An Italian Renaissance garden, but make it fashion! Hedges are clipped, the light is soft, and the guest list reads like a who’s who of global culture. Cameras are already flashing. This is the Met Gala, unfolding under the Met Gala 2026 theme, Fashion Is Art. The brief appears deceptively simple. Fashion Is Art comes from the Costume Institute’s Costume Art exhibition, which looks at how clothing has been painted and sculpted across centuries, and how it now exists in a loop of images online. Nothing here is casual. Outfits are built for the lens, for the scroll, for that one still that will live forever.
And then, almost mid-scroll, your eye drops. Because the red carpet you expect is not there.
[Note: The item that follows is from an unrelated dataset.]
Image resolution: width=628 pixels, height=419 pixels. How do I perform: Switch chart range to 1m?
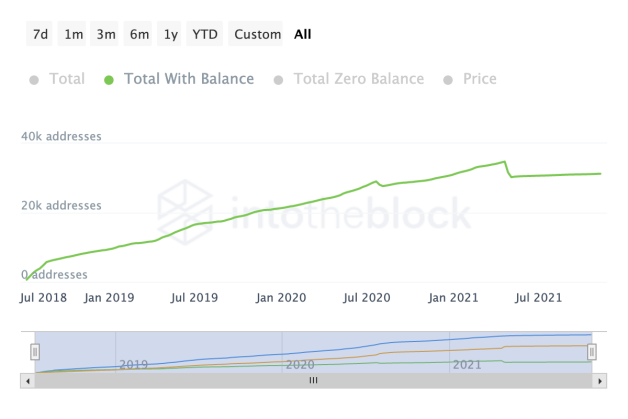(x=73, y=34)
Instead, there is a textured, hand-painted surface that feels closer to an artwork than an event prop. It stretches across the steps, catching every train, every heel, every dramatic pause. The carpet has been crafted by Extraweave and its design arm Neytt Homes, bringing a piece of Kerala into the centre of New York’s biggest night perfectly tying into the Met Gala 2026 theme! Fifty-seven rolls. Each 4 by 30 metres. A total of 6,840 square metres. Sisal fibre, sourced from Madagascar, is woven in Cherthala in a bouclé construction, then shipped out and hand-painted by artists in New York. This carpet is everywhere. Every arrival shot, every viral moment, every close-up of a hemline brushing the floor, it’s all happening on this surface. You could argue it’s the most photographed fabric of the night!